According to a story, bylined for John Bowden that I read at thehill.com last Thursday evening, (drawing on an article by Josh Dawsey at the Washington Post) “during a heated Oval office meeting with lawmakers to discuss immigration, [President] Trump reportedly grew frustrated with restoring protections for immigrants from El Salvador, Haiti and African nations as part of an immigration deal and suggested the U.S. instead bring in more immigrants from countries such as Norway, the prime minister of which he met Wednesday.” The Washington Post report alleges, of course, that Trump asked: “Why are we having all these people from s***hole countries come here?”
I say “alleges” because, on Friday morning, President Trump published the following tweet denying that this was the language he used.

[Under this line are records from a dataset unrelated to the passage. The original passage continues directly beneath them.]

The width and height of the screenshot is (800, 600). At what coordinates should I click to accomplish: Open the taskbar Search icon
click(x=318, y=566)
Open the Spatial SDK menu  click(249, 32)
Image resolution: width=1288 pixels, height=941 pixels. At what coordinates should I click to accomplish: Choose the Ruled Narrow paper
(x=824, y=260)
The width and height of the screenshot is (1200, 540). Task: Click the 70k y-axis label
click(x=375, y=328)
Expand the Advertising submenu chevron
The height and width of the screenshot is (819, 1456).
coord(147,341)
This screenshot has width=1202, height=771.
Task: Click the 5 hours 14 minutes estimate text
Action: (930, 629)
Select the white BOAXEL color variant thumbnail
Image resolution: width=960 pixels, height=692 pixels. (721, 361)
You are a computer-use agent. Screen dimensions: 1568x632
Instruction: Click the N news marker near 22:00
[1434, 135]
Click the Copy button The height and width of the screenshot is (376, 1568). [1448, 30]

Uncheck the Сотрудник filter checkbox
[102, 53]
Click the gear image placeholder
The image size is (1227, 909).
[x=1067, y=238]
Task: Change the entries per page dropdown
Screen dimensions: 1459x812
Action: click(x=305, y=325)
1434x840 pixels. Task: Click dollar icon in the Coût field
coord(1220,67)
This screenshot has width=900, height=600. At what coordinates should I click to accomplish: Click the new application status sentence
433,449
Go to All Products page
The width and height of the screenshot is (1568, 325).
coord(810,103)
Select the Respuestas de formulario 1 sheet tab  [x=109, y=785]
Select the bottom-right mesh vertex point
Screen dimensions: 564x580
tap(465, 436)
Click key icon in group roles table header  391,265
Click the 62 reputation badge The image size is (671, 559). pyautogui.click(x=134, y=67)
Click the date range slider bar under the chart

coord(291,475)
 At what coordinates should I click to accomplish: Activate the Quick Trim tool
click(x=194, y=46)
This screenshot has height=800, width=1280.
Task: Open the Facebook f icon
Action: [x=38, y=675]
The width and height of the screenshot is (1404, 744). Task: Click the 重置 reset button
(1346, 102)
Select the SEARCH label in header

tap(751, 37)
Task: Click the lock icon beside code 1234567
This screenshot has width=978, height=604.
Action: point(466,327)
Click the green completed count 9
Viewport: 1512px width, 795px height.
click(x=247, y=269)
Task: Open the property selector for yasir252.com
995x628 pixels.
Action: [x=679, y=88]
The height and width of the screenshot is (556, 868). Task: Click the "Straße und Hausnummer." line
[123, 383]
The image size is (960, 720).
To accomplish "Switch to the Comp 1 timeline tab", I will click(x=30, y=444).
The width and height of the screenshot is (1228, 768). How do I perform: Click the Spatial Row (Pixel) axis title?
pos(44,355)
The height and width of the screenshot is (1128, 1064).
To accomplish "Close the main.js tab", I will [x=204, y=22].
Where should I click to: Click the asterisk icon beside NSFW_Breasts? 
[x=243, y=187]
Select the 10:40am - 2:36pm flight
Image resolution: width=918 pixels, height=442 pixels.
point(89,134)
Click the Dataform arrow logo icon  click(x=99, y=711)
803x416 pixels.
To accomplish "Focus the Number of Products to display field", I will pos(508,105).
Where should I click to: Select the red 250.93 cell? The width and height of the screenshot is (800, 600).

According to the stories I first read, the initial White House response to reports about President Trump’s alleged statement came in a statement that “did not deny Trump’s use of the term vulgar term to describe Haiti and African nations.” After the President’s some GOP attendees at the meeting addressed the controversy. Following the President’s lead, they focused on denying his use of the vulgar language reported in the Washington Post. Some said they did not remember hearing it. GOP Senator Lindsey Graham, without being specific about the language used, said he raised objections to it. DHS Secretary Kirstjen Nielsen eventually testified that she did not hear President Trump use the term. But, in agreement with some other GOP attendees, she reported that he “used tough language.” It’s noteworthy that, though both Nielsen and others profess to remember what the President did not say, they do not recall what he actually said.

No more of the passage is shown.